Ten towns in the province of Lodi, Lombardy, and one town in Veneto were designated areas or ‘red zones’ on 23 February 2020: two days after the first Covid-19 death and three days after the identification of the first autochthonous case of Covid-19 (i.e. a case which could not be linked to contact with outsiders). By the time Italy’s prime minister Giuseppe Conte announced the complete national lockdown – the ‘orange zone’ – on the 11 of March, there were 12,482 cases and 827 deaths. In a progressively attenuated form lockdown continues to this day.
The lack of pandemic preparedness against a backdrop of media-fuelled hysteria due to the initial explosive nature of the European pandemic reflected the decisions taken. Whatever we may think of the wisdom and the impact of such drastic measures, now is not the time to point fingers and blame politicians for making difficult decisions in times of unforeseen crisis. We should look at what has changed. And ask questions of whether another generalised or local lockdowns is justified by our current situation and how prepared we are for a future outbreak.
After eight weeks of restrictions, the lockdown in Italy was eased on 4 May. Italians emerged cautiously. In small numbers, Italians visited their relatives; factories and building sites opened, but schools and churches remained closed. Most were preoccupied with tasting the first bar-made coffee in months. By June, anxieties were easing: cases were down to only 200 a day. However the social custom of embracing and shaking hands with friends, fundamental to the Italian way of life had dissipated in a short period of time.
Through the summer ‘weak positives’ cases (i.e. where only a small amount of the virus was detected) increased, but admissions and deaths continued to fall. It appeared that those who tested positive had fewer viruses in their bodies. In Lombardy, the proportion of weak positives was around 50 per cent of the total cases and the proportion is increasing. Admissions in the region were few and far between and deaths thankfully ever rarer.
Understanding the role of ‘weak positives’ and the threat posed by them is vital to answering the question of what happens next. Unpublished Italian evidence suggests less than three per cent are infectious. Fourteen other studiesof the relationship between infectivity and PCR results point in the same direction. However the impact of announcing a number of new ‘positives’ continues to arouse public fear.
Imported cases and the role of asymptomatic people partly explain the continued circulation of endemic viruses. Purely announcing new ‘positives’ tells us very little. A reliable test would inform us of whether a ‘positive’ case is infectious, with a reasonable degree of certainty.
In August, cases have risen, testing is on the increase. The government, scarred from the effects of early March, swiftly instigated restrictions. Nightclubs have closed, face masks are mandatory in crowded areas. Yet amidst these rushed decisions to reimpose restrictions, there is little we know for certain. There is no universally accepted case definition of what constitutes Covid-19, given that one person’s illness can be different from another’s (as ‘weak positive’ results indicate, the level of the virus detected can vary substantially).
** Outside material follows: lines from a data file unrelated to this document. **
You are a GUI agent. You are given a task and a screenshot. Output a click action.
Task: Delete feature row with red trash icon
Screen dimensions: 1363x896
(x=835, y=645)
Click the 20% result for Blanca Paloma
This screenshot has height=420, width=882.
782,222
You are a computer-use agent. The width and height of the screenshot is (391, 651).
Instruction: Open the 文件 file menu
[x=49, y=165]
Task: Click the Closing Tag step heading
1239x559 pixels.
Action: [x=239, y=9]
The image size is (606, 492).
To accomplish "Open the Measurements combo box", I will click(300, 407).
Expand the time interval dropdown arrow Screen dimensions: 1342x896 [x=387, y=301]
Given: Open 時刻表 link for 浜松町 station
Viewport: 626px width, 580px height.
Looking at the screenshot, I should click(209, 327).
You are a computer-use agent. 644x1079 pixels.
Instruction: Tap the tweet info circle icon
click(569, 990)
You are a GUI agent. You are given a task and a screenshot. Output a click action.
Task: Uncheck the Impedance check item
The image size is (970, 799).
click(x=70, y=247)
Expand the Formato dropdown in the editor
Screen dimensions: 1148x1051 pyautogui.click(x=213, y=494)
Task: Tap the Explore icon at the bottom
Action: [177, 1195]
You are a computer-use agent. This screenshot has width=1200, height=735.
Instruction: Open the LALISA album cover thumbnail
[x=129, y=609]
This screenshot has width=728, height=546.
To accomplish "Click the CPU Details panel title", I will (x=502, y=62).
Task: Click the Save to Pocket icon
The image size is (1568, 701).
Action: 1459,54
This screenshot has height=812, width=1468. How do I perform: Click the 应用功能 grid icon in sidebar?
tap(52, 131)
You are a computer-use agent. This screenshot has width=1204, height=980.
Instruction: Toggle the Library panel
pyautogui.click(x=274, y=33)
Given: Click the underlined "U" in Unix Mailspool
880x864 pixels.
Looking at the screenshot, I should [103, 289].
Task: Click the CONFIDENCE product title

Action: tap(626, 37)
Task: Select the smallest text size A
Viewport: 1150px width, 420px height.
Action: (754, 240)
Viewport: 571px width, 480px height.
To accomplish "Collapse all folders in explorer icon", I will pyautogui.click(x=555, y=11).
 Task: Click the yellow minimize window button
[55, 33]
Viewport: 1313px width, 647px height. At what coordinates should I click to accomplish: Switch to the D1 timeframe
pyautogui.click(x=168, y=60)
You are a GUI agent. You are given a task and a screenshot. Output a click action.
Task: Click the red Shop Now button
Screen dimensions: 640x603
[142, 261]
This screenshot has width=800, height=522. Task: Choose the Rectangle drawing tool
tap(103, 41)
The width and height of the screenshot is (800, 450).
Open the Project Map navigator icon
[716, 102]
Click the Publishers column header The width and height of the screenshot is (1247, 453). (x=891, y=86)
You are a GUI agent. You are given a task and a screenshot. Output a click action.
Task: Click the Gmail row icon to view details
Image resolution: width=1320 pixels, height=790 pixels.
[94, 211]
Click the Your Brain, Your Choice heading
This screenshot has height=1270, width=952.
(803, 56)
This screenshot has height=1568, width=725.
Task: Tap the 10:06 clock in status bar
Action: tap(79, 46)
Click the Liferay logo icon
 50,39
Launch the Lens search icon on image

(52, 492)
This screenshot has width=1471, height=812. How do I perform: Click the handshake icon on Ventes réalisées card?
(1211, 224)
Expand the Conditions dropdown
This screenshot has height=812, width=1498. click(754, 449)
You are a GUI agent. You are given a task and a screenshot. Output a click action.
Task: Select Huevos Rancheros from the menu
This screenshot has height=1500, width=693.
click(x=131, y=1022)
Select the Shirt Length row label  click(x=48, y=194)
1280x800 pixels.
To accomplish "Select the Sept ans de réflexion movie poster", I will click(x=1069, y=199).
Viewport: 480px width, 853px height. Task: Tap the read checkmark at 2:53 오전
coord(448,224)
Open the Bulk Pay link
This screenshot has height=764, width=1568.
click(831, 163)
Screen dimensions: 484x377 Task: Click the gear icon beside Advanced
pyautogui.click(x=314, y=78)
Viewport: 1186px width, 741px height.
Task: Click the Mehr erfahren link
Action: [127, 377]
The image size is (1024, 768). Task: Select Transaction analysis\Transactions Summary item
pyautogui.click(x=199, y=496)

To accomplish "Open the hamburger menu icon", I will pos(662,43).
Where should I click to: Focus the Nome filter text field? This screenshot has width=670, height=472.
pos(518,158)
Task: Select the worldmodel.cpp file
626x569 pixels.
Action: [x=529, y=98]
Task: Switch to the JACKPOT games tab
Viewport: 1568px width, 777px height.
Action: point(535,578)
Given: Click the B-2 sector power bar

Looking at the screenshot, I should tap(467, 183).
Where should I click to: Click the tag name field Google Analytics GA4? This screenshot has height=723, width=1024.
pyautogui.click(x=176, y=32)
As a result, the number of cases should not be the main driver of future lockdowns. Italian wine has been turned into hand gel; tourists have gone missing; churches, while open, are sparsely attended. The Italian way of life may have just changed forever. Our memories soon fade, but we need to remember the context in which lockdowns were first used. A Lombardy-type situation may arise again, but cogent decisions can only be made if we know what we are doing.